Like so many other health workers, he saw his work switch overnight to the treatment of Covid-19 patients and the increased risk that accompanies it. “If you don’t do it, there’s no one else. It’s part of the job of being a doctor — part of a doctor is putting others before you.” Better he, than older, more-vulnerable physicians, Dr. Fleischman says.

Dr. Fleischman, who has served as a volunteer with the “Save a Child’s Heart” and “Project Sunshine” organizations, has worked as a patient liaison in the past months. He keeps families updated on the condition of patients whom they cannot visit or informs them of their deaths. “It’s emotionally draining,” he says.

The last few months have been an education, says Dr. Fleischman, who graduated from medical school a year ago. “I have dealt with death before, but not in this concentration. I don’t think there’s anything to fully prepare you” for this.

Feeding the Frontlines

Dara Marans Shapiro, 29

Dara Marans Shapiro, a native of Teaneck, N.J., lives on the Upper East Side and works as a financial services strategist. When she read about the pressure on health care providers and the decreasing business of local restaurants, she thought, “What can I do to help?”

Her answer was Feeding the Frontlines, a project she founded to support the failing businesses and deliver healthy meals to 37 hospitals, seniors residences and similar institutions here and in nearby New Jersey. Through a GoFundMe campaign, she has raised $35,000, provided 3,000 meals, and supported 34 restaurants (including three kosher ones). “I felt so helpless reading the news every morning, and I wanted to do what I could to make a difference,” Shapiro says. “I wanted to be a change maker. I felt accountable for other people.”

Her volunteer organization identifies hospitals that can use the help and restaurants to provide the meals. The volunteer team is remote; the restaurants themselves coordinate the deliveries.

Though emergency room workers are the focus, meals are provided to as many workers as possible on a shift, including security guards and social workers. Without her meals, she says, “they wouldn’t be eating, and they wouldn’t be eating well.” Recipients tell her, “you gave us fuel to get through the hard nights.”

Working long hours at home, Shapiro has sacrificed “sleep … and Zoom calls with friends.”

How does she judge the success of her efforts? “The metrics,” answers Shapiro, who majored in philosophy at college, “say it all.”

Putting South Sudan on Hold

Sophie Kieffer, 31

Sophie Kieffer was back in the States, planning to leave in March for a volunteer stint in South Sudan with the Impact Health Organization, when international travel shut down. After Passover with friends in her hometown of Providence, R.I., she came to Manhattan, where her parents now live, to find volunteer tikkun olam opportunities.

“I needed to do something to be useful,” says Kieffer, who earlier had volunteered with Ethiopian teens in Israel. “People are struggling.

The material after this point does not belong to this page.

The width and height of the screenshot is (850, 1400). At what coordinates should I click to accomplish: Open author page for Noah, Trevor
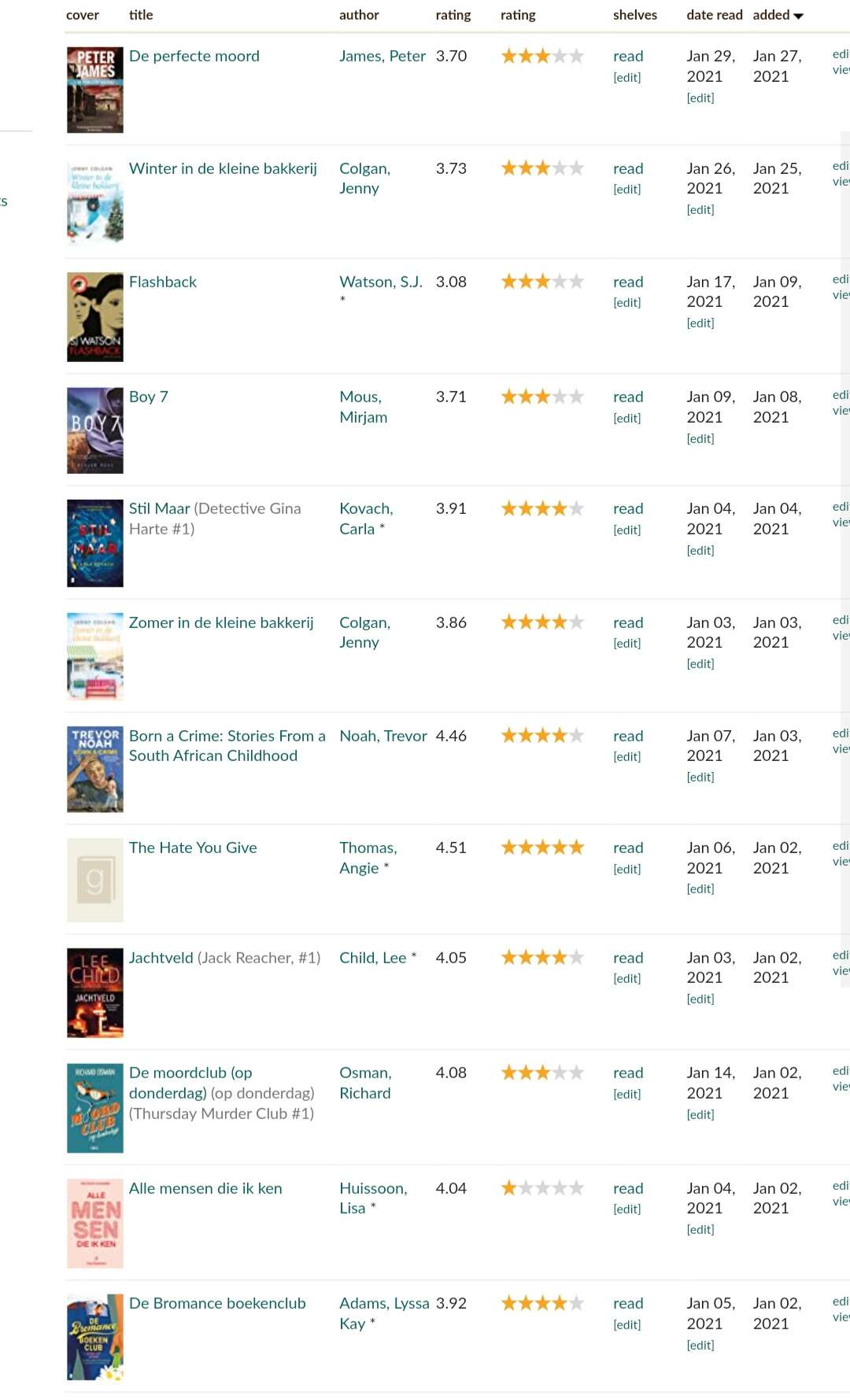[383, 736]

I feel I should help people who are struggling.”

She works six days a week at food banks and other feeding programs, most under the auspices of churches; once a week she goes to the Met Council warehouse in Greenpoint, Brooklyn. She hands out food from food trucks, packs boxes of meals, and scoops cups of rice into containers for hours on end. In her spare time, she works at the New York offices of a few African-based NGOs, helping them with fundraising and website development.

Kieffer became interested in Africa after studying in Ghana during college, and earned a master’s degree in Global Health from Georgetown University.

Is there a risk in traveling around New York City? Of course, says Kieffer, who has had more than a dozen inoculations during her years working abroad. “I have been exposed to many types of diseases and have never let my potential for contracting them stand in the way of providing support for anyone in need.”

The best part of her work here?

“Hearing people say that they can see my smile through my mask.”

Kieffer says she will continue volunteering her time — maybe in another U.S. city — until she is able to go to South Sudan, as planned. “Definitely.”